Most electricity customers (urban, rural, and border communities) will face lower risk of large-scale blackouts because the bill strengthens federal coordination, expands planning for transfer capability, funds projects, and clarifies key grid terms to improve reliability.
Households and communities gain greater access to renewable and low‑carbon generation as planning prioritizes transmission that connects wind, solar, geothermal, and cross‑border low‑carbon resources.
Transmission developers and utilities get more financing options via an increased Transmission Facilitation Fund borrowing cap, helping move high‑voltage projects forward.
Electricity customers and taxpayers risk higher costs because expanded oversight, transmission build requirements, and potential public funding or loan defaults can raise rates or require taxpayer support.

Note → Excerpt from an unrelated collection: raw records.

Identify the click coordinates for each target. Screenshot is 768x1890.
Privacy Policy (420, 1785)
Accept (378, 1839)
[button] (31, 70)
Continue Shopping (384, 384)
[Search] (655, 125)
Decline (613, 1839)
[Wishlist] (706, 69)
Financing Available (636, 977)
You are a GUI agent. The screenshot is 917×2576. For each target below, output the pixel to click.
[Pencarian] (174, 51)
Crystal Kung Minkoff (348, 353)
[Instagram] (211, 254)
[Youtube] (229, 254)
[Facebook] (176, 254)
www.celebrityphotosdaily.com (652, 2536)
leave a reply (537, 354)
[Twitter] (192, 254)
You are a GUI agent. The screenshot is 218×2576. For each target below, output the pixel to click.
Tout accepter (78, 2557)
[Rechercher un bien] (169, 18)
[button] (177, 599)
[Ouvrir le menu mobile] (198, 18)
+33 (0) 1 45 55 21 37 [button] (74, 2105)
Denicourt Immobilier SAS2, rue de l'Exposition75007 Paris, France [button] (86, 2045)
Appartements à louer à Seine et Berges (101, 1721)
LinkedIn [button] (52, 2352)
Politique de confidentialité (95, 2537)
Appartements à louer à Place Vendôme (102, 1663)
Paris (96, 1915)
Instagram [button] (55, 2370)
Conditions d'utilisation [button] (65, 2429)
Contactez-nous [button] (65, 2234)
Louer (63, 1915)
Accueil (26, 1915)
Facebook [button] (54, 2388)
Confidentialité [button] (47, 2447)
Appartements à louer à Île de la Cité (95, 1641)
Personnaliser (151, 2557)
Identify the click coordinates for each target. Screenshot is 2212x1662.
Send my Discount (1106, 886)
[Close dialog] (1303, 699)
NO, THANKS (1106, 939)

State regulators (notably Texas/ERCOT), local authorities, and some communities could lose autonomy or face federal preemption, prompting legal conflicts and political resistance.
Accelerated planning and reporting deadlines risk rushed or superficial analyses, strained regional coordination, and more litigation or contested siting decisions.
Based on analysis of 6 sections of legislative text.
Expands FERC jurisdiction over ERCOT-region entities, mandates minimum transfer capacities on ERCOT interfaces with neighboring grids, raises transmission financing to $3.5B, and directs planning, labor, and environmental requirements.
Official title: To interconnect the Electric Reliability Council of Texas to its neighbors, and for other purposes.
Introduced February 26, 2026 by Greg Casar · Last progress February 26, 2026
The bill expands Federal Energy Regulatory Commission (FERC) authority over entities in the ERCOT region, narrows the definition of reliability standards, and directs new mandatory minimum transfer capabilities (TTC) on interfaces between ERCOT and neighboring grids. It requires joint regional plans to site and build transmission to meet those TTC targets by January 1, 2037, prioritizing grid-enhancing technologies, existing rights-of-way, environmental justice and Tribal engagement, apprenticeship and prevailing-wage labor standards, and compliance with NEPA and the Endangered Species Act. The bill also raises the Transmission Facilitation Fund borrowing cap to $3.5 billion, orders a Department of Energy study on interconnection benefits with Mexico, and includes a technical-conference requirement to help affected entities comply with expanded FERC jurisdiction. It defines key terms used throughout the Act.